EXTRACTED DATA ::
────────
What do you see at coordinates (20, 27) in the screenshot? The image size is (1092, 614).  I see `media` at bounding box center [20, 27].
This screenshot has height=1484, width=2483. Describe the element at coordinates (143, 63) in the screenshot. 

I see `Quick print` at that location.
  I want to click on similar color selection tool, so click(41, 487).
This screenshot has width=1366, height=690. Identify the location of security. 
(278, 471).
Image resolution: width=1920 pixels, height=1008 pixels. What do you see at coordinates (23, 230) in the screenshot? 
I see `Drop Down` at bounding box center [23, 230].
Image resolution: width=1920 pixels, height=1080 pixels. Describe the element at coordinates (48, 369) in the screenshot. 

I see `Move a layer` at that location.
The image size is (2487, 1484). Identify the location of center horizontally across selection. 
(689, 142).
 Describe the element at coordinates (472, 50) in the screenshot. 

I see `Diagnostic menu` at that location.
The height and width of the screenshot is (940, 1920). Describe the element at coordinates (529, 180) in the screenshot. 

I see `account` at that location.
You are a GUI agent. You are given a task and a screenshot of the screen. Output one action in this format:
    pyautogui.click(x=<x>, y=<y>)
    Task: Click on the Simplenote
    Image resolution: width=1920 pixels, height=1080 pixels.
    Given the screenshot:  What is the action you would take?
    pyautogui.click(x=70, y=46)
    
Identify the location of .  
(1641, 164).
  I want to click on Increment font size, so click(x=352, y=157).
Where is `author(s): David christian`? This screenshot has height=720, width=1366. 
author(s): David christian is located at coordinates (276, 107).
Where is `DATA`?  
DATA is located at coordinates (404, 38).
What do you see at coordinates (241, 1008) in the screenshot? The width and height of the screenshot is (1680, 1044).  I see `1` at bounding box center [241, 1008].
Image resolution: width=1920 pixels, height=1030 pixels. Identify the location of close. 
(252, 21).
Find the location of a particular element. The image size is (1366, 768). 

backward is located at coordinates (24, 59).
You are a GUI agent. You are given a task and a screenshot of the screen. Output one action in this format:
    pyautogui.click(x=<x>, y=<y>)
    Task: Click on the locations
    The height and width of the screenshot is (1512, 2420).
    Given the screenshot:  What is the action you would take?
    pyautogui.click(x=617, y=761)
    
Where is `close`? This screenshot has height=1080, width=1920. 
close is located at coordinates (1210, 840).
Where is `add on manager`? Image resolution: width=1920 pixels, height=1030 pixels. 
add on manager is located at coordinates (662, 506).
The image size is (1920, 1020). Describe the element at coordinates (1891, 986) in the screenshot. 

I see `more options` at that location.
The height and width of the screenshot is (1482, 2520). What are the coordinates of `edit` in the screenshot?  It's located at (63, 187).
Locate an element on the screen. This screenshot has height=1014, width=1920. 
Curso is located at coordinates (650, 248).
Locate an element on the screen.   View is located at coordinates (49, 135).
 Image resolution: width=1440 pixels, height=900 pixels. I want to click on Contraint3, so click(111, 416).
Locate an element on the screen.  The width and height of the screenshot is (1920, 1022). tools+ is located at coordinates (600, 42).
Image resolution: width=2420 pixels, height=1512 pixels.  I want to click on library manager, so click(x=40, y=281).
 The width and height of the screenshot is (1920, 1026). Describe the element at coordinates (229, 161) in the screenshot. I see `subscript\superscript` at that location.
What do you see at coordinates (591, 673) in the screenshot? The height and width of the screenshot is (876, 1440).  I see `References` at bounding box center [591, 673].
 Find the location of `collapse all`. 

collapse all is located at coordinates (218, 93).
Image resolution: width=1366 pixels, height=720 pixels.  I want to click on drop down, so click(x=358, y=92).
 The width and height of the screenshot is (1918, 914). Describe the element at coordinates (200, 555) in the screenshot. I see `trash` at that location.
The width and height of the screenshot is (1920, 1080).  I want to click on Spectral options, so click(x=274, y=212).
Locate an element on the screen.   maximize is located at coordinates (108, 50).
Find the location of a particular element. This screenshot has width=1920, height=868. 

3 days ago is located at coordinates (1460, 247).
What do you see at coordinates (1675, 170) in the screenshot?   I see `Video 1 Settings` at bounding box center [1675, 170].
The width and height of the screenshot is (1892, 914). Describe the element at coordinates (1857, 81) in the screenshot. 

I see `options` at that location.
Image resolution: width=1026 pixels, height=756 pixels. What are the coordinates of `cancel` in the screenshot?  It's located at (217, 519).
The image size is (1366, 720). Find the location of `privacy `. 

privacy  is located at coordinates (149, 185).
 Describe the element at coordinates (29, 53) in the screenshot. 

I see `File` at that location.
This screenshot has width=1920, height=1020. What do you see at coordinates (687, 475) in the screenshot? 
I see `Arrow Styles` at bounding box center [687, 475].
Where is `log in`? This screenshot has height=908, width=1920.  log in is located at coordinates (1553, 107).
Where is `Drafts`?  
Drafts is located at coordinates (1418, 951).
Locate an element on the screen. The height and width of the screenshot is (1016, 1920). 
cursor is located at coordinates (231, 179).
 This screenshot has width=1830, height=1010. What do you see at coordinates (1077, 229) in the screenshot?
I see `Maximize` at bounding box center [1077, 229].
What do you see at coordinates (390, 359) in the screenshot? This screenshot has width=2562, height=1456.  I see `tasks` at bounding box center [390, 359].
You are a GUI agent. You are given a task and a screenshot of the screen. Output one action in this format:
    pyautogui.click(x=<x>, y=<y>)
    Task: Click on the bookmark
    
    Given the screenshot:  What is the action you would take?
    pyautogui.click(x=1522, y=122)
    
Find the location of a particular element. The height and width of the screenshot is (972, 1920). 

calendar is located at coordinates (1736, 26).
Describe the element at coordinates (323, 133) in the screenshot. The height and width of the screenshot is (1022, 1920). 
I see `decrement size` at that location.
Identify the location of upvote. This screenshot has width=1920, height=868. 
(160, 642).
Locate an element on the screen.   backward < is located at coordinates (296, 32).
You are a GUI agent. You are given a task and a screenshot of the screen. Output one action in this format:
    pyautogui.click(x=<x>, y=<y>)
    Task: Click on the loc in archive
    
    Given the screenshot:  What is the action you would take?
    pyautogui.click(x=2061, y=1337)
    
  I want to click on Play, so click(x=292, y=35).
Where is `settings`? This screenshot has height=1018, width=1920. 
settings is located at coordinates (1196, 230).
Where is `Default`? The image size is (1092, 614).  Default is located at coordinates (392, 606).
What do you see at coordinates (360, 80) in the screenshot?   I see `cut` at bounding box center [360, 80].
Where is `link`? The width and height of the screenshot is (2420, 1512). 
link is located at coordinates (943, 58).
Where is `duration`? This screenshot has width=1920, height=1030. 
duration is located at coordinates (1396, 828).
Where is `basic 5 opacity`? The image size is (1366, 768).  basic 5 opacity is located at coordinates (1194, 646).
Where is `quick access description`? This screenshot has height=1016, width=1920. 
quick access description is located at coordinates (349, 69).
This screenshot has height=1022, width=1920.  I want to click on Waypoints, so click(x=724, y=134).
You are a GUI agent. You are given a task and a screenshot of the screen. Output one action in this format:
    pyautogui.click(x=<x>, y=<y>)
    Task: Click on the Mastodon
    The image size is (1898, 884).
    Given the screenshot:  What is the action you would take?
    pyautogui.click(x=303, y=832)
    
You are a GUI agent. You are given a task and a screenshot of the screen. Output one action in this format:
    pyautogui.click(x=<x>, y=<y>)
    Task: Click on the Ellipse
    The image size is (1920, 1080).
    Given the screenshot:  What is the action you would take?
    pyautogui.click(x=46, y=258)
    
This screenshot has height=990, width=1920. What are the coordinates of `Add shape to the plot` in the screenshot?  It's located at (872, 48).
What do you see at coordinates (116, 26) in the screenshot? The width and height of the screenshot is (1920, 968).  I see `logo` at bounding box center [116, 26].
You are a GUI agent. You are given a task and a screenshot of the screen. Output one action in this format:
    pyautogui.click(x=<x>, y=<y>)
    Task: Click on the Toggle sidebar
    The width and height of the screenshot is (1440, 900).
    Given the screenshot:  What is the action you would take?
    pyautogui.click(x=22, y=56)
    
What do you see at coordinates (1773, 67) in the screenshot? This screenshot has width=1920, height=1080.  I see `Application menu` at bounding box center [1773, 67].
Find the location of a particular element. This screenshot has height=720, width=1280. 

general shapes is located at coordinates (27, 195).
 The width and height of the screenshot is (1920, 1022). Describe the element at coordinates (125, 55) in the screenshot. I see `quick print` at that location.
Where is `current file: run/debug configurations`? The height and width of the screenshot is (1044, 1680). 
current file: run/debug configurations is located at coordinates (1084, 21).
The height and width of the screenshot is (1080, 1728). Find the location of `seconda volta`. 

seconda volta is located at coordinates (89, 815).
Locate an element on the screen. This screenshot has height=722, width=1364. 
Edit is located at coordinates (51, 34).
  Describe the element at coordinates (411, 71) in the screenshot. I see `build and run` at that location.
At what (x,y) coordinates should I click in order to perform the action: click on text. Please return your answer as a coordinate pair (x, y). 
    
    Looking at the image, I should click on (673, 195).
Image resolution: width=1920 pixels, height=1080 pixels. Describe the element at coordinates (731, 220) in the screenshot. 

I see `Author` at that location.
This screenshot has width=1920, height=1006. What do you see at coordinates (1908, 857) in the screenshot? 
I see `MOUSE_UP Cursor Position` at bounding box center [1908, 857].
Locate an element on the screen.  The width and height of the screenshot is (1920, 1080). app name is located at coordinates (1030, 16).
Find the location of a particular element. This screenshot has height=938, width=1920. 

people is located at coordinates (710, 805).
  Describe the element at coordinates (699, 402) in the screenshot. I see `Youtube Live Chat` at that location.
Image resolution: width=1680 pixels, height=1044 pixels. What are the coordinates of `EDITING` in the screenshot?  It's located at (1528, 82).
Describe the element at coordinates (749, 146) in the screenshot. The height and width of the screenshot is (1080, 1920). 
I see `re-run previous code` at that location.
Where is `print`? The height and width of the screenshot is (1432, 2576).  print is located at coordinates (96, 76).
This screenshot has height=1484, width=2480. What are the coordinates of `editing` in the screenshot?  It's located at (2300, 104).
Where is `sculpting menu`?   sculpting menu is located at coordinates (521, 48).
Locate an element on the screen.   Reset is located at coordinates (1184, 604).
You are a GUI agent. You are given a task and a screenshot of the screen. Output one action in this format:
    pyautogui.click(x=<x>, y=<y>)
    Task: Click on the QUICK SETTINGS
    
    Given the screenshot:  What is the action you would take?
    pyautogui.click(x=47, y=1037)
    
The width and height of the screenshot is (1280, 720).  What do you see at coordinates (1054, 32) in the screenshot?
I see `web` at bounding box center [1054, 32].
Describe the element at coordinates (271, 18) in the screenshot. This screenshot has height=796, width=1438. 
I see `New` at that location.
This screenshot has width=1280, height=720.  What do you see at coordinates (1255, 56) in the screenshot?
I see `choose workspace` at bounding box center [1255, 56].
────────
EXERCISE AIM :: Copy the entries verbatim, starting at the first one and ending with the line containing "(278, 471).".

ANSWER TO THE TASK ::
What do you see at coordinates (20, 27) in the screenshot? The image size is (1092, 614).  I see `media` at bounding box center [20, 27].
This screenshot has height=1484, width=2483. Describe the element at coordinates (143, 63) in the screenshot. 

I see `Quick print` at that location.
  I want to click on similar color selection tool, so click(41, 487).
This screenshot has width=1366, height=690. Identify the location of security. 
(278, 471).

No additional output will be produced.